### What is required:
Below are the records; repeat exactly their lines between the line holding "The width and height of the screenshot is (759, 432)." and the line holding "Where should I click to: Click the Step", inclusive, skipping the pictures.

### Record extracts:
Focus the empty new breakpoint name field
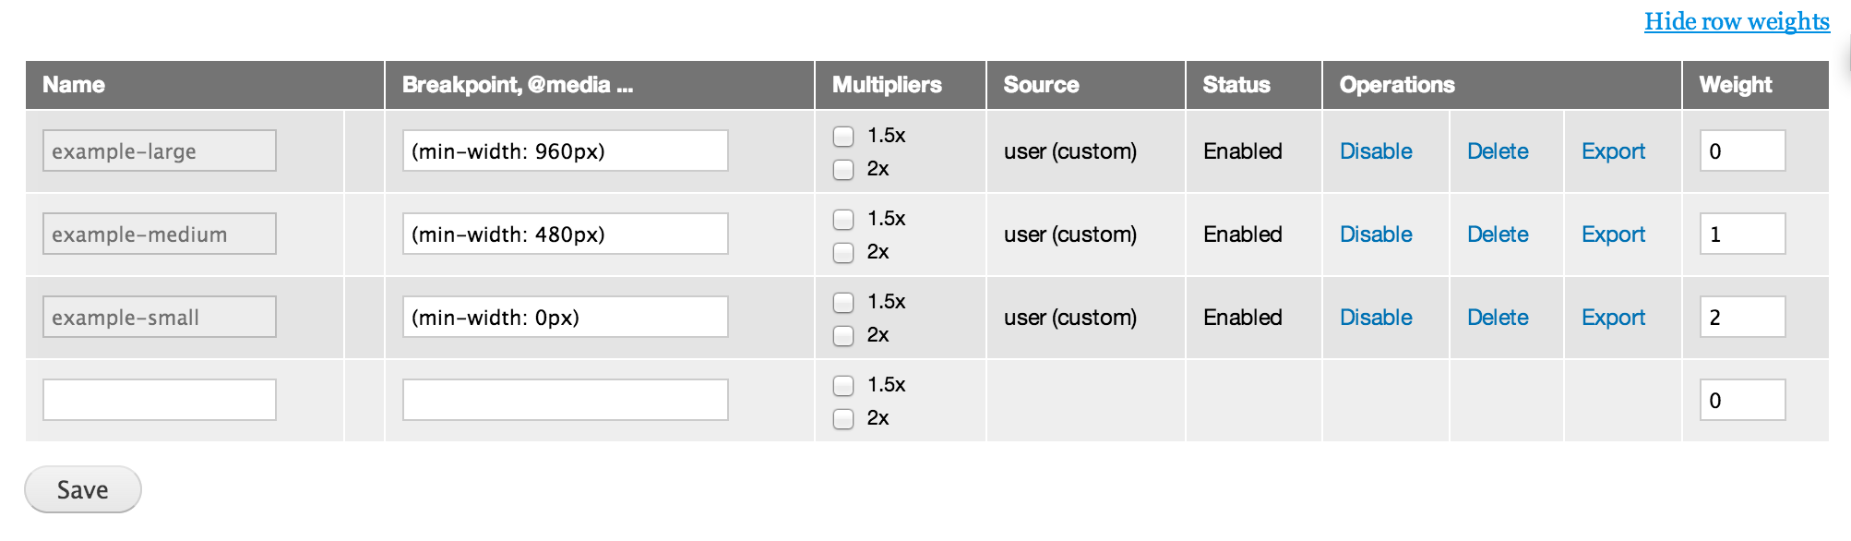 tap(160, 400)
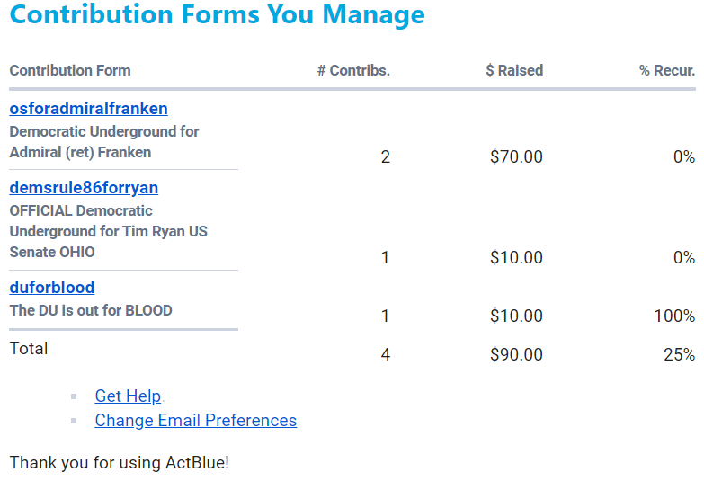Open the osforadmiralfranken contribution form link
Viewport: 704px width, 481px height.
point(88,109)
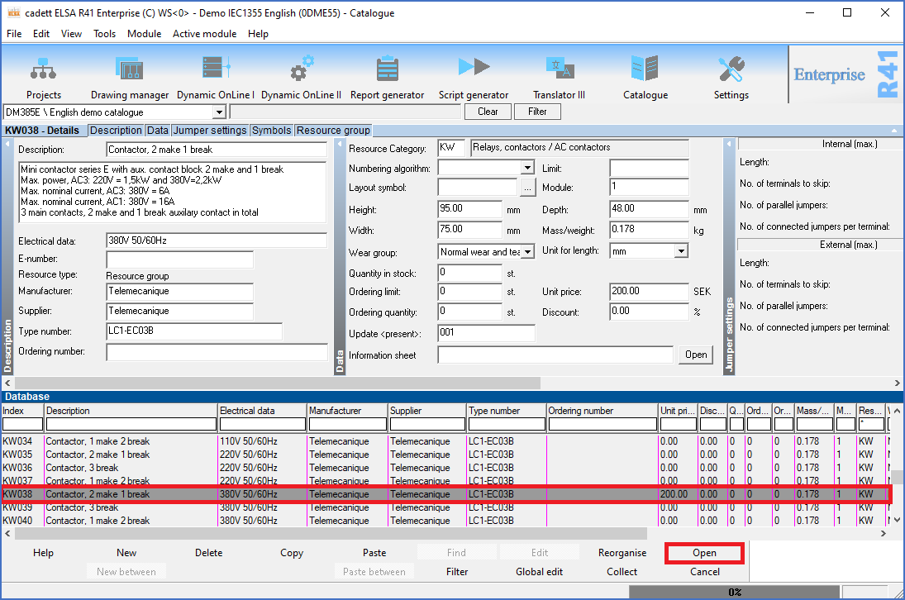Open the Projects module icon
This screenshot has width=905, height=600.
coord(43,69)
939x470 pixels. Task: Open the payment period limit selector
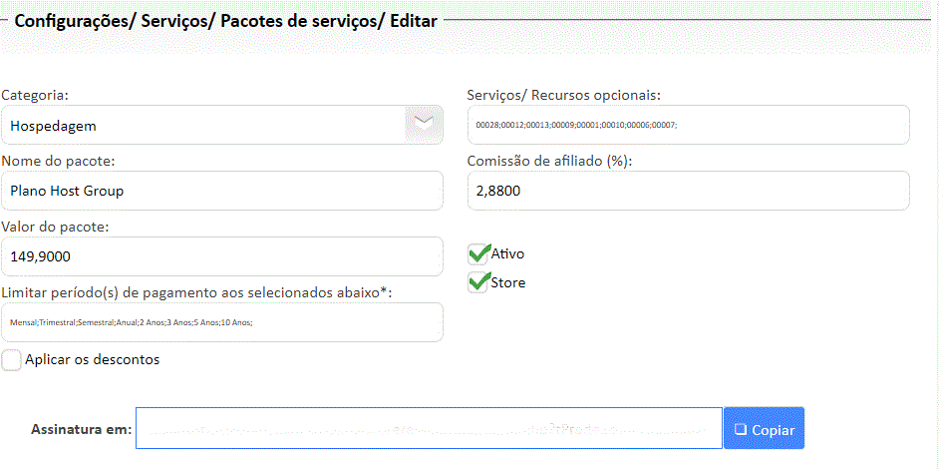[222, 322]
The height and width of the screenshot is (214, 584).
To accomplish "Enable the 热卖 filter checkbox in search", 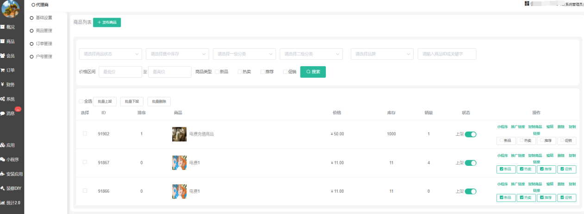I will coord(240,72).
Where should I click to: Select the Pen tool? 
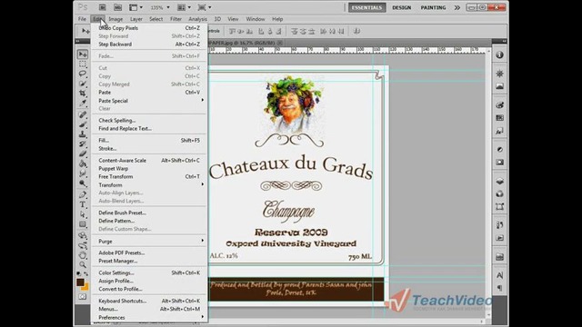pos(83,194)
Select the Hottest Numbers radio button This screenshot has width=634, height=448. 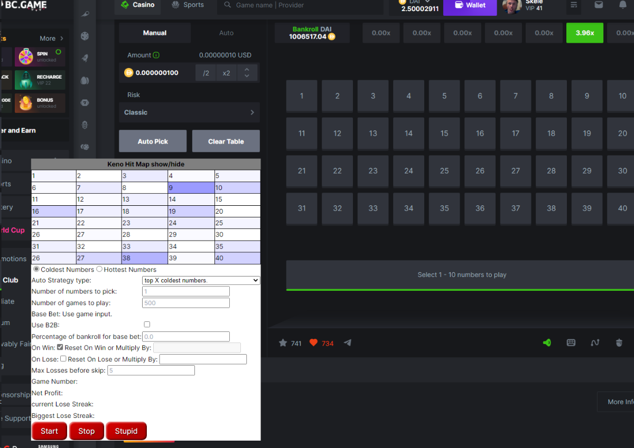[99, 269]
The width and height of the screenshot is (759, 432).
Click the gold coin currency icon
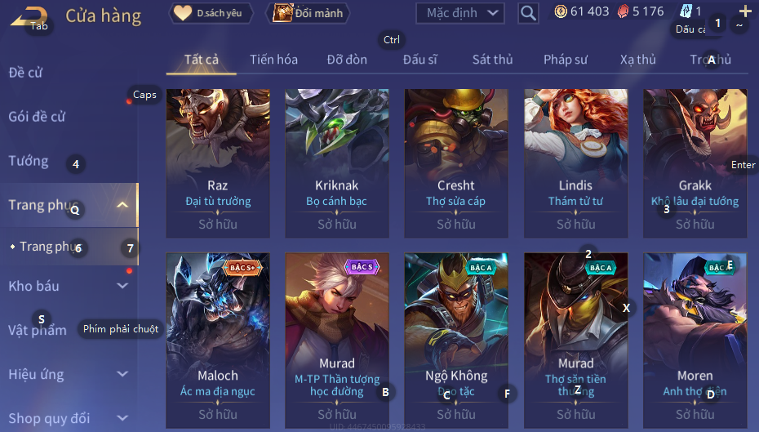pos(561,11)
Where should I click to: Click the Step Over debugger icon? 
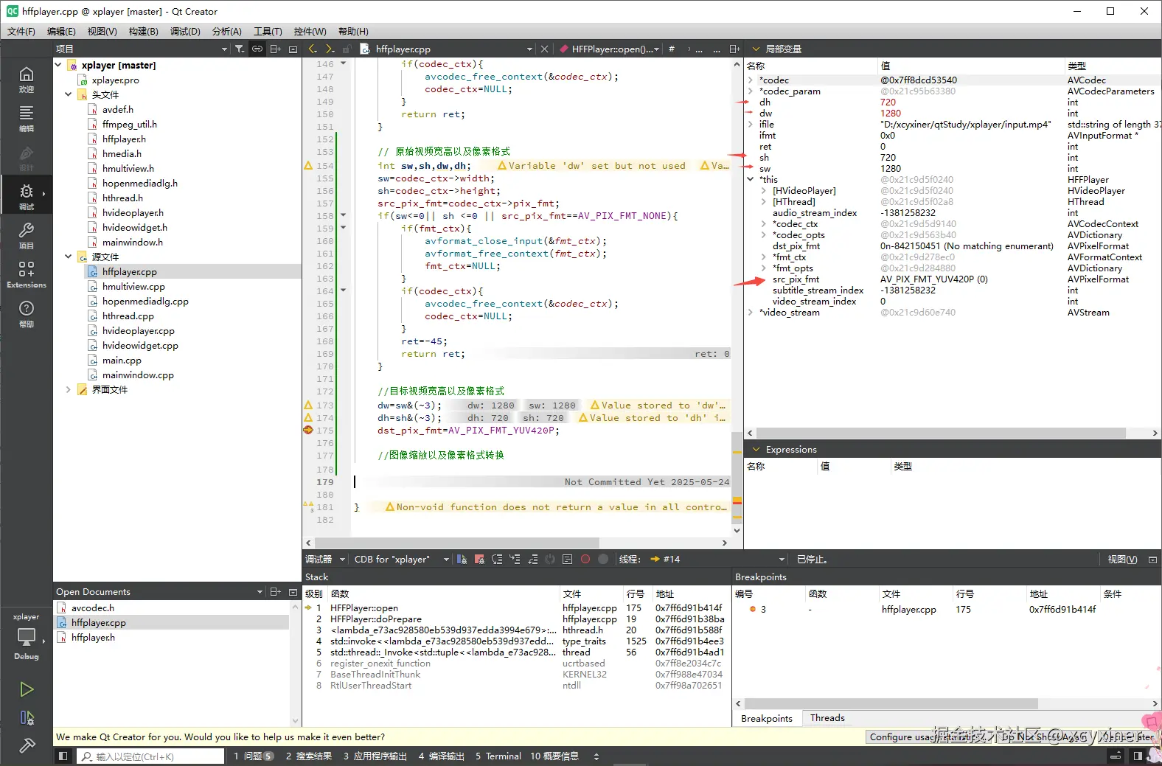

* * *

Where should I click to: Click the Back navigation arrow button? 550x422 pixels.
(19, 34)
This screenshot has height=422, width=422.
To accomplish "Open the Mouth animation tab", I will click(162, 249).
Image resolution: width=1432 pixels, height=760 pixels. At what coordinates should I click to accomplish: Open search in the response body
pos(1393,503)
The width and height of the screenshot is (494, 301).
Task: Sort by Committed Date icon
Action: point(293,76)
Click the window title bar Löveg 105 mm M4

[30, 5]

...

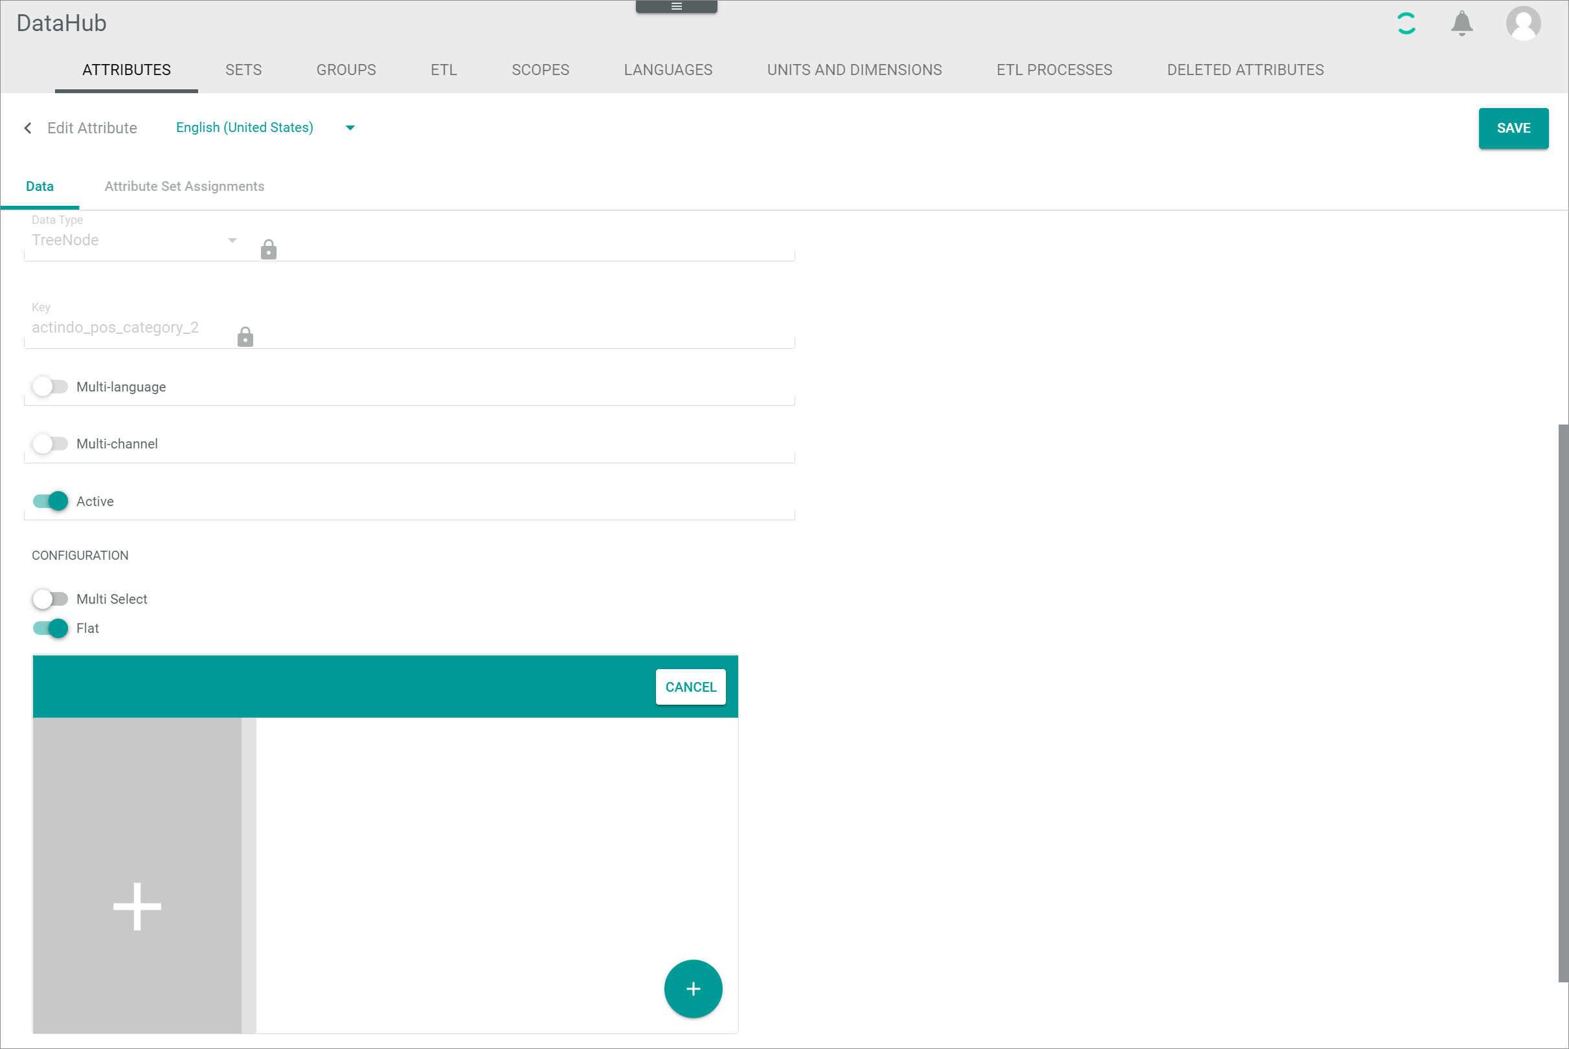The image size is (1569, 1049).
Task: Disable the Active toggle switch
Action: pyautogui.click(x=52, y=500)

### Output of the exercise:
The width and height of the screenshot is (759, 432).
Click the gold coin currency icon
pos(561,11)
Where should I click to: Click the Step Over debugger icon? 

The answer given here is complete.